Las vacas de Gustavo, mi vecino, no tienen agua para tomar porque hace semanas que se secó el arroyo, y les tiene que traer bidones cada día para evitar que se enfermen o mueran deshidratadas. Tampoco tienen pastura suficiente porque aumentó tanto el precio y la disponibilidad de los fardos que tuvo que empezar a racionalizarla.

Pasan las semanas, los meses, y las lluvias no caen. Se secan cada vez más los pozos de los campos en la zona y también las lagunas. Tuvimos que racionalizar el agua para el riego de la huerta, para los animales domésticos y para los usos de la familia por temor a quedarnos sin nada. Y mientras la tragedia se acrecienta, los políticos siguen saliendo por radio y televisión, anunciando medidas de “emergencia” que extienden cada semana por un período mayor y seguramente rezan en silencio mirando al cielo en busca de la nube negra que apacigüe la tragedia tierra adentro. Y así siguen las creencias mágicas y los anuncios simplistas frente a la emergencia hídrica, a sabiendas de que las consecuencias de lo que estamos viviendo hoy durarán todo el año y que si nada cambia estructuralmente, cada año será peor.

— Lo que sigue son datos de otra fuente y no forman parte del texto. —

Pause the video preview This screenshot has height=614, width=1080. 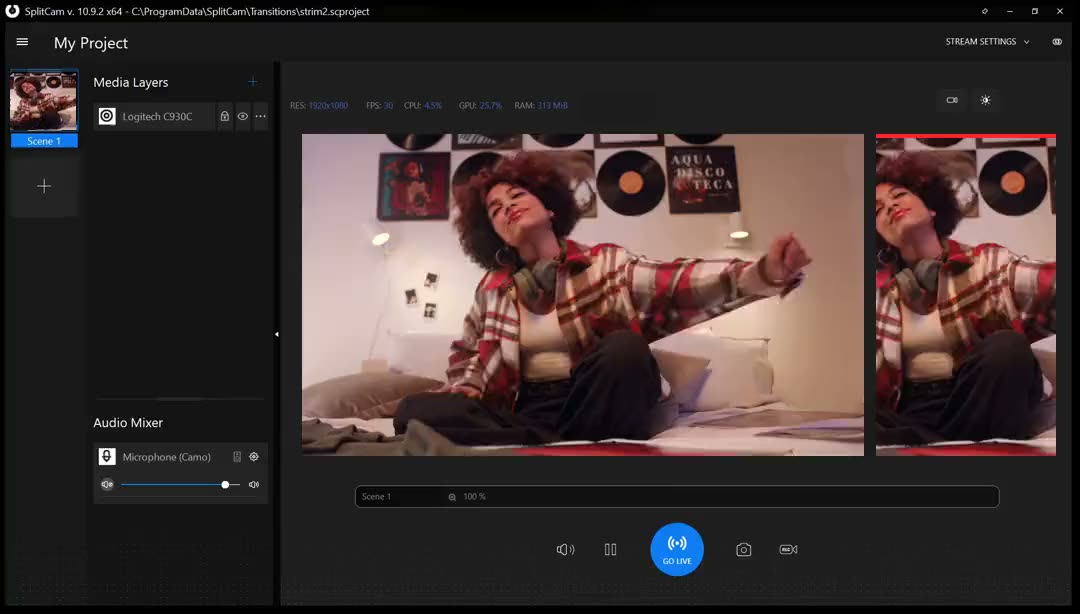[610, 550]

Y todos acusan con el dedo inquisidor al cambio climático. Ese sujeto anónimo, amorfo y aún incomprensible para las grandes mayorías, que en los últimos diez años se ha convertido en el culpable, acaso ideal, de todos nuestros males. ¿Qué tan cierto es eso? Sabemos que la situación ambiental es el resultado de una variedad de factores complejos y diversos que incluyen, entre otros, la cantidad e intensidad de la luz, la temperatura, el contenido de CO2 en el ambiente, la diversidad biológica y la contaminación general. Y también la generación de electricidad y calor a través de los combustibles fósiles, el uso de agrotóxicos y el monocultivo, y sobre todo la producción industrial de árboles y la tala de los bosques.

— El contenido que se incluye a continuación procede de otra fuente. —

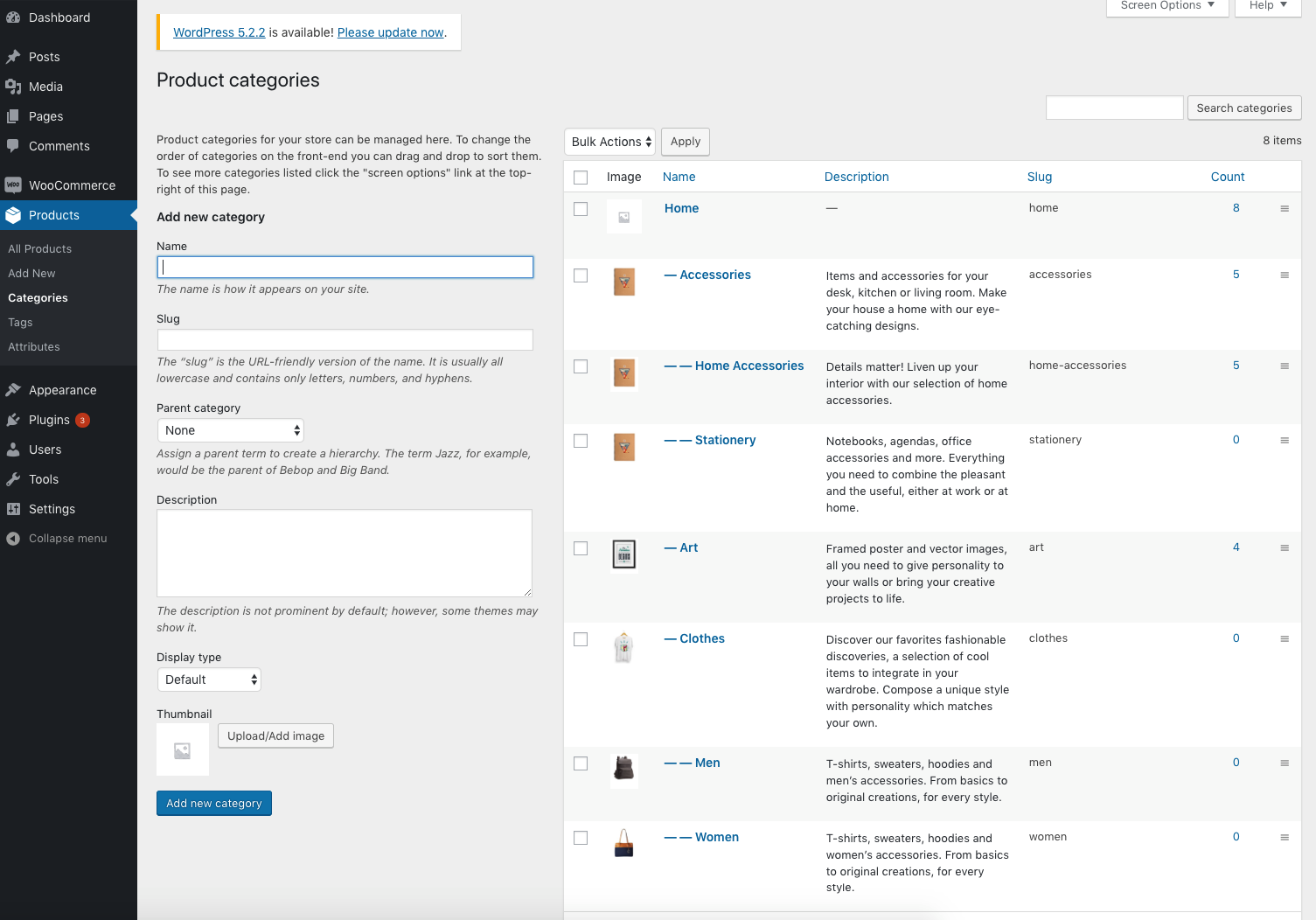This screenshot has width=1316, height=920.
Task: Toggle the select-all checkbox in table header
Action: [581, 178]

En el caso particular de las sequías, la investigación científica ha demostrado que pueden ser desencadenadas y exacerbadas por los cambios en las características de la humedad de la atmósfera que genera la deforestación de los bosques. La promoción de la industria forestal que definió Uruguay hace más de 35 años (Ley 15.939 de 1987) como política pública podría ser entonces una de las principales causas de la destrucción sistemática de los ecosistemas naturales y de la biodiversidad biológica y, por lo tanto, de la trágica sequía en la que estamos sumergidos.

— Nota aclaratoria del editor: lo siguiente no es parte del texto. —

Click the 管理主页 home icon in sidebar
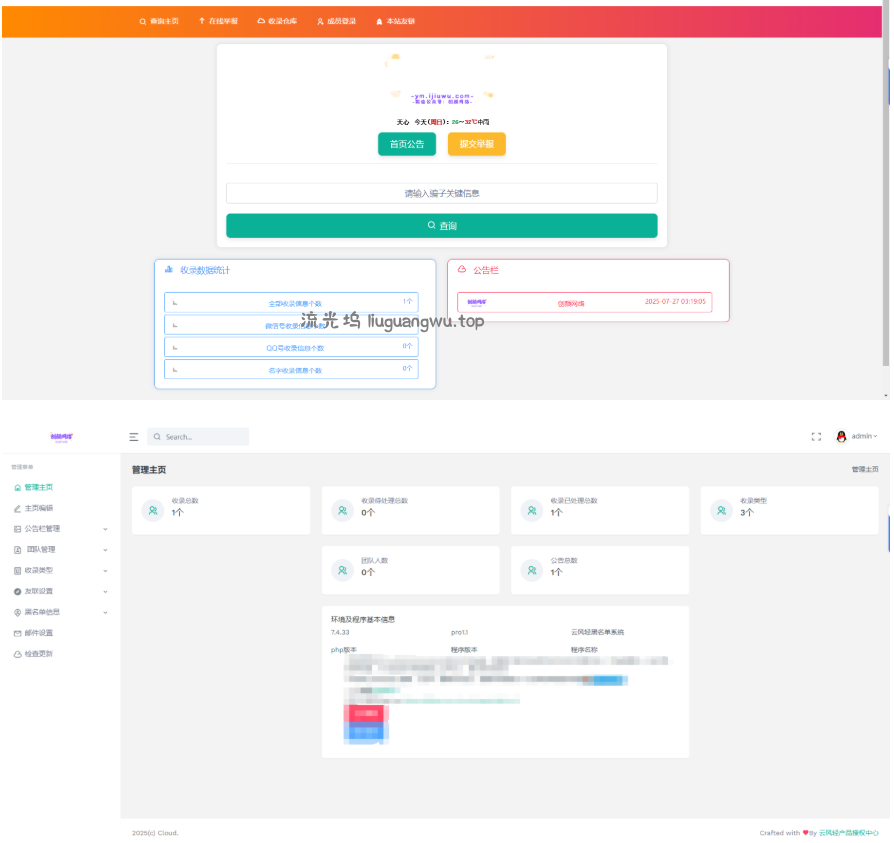[17, 488]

Gracias a esta política pública, las plantaciones de eucaliptos y pinos asciende en 2023 a 1.100.000 hectáreas, equivalentes a 1.000 millones de árboles que consumen por día cada uno 50 litros de agua. Es decir que mientras los eucaliptus consumen 50.000 millones de litros agua por día, las empresas de la agricultura tradicional en Canelones, Nueva Helvecia y Colonia Valdense tienen los pozos secos y no pueden sostener sus quintas ni sus haciendas, y los ciudadanos deben racionalizar el consumo de agua.

¿Toda esta situación para proteger el negocio de la industria forestal? Los incendios diarios y de grandísima escala que hubo en el departamento de Colonia, las pérdidas materiales ocasionadas y sobre todo el miedo, o más bien el terror, a la catástrofe inminente es el paisaje cotidiano de los que convivimos con los espejos de agua artificiales secos, los campos sin pasturas para el ganado de engorde, y también para el dedicado a la lechería. La fuerte caída en la producción de leche, miel y tantos otros productos de la cadena alimentaria afecta a los productores y también a toda la base patrimonial que sustenta a la actividad agropecuaria y a todo el país, ya que son de los principales sectores de producción local que exportan. ¿Quién responderá por estos daños?

En otras palabras, algunas industrias de capitales internacionales que operan en territorio uruguayo están afectando el desarrollo sustentable de los pequeños y medianos productores nacionales, familiares y las comunidades que forman parte de ella. 35 años atrás quizá no eran tan evidentes las consecuencias que traería a las próximas generaciones la política agresiva de inversión forestal. Hoy, con las trágicas consecuencias a la vista y el riesgo inminente a la vida tal como la conocemos, cabe hacerse una pregunta: ¿quiénes serán capaces de detener esta pesadilla?

Florencia Roitstein fue subsecretaria de Estado para el Desarrollo Sustentable en Argentina.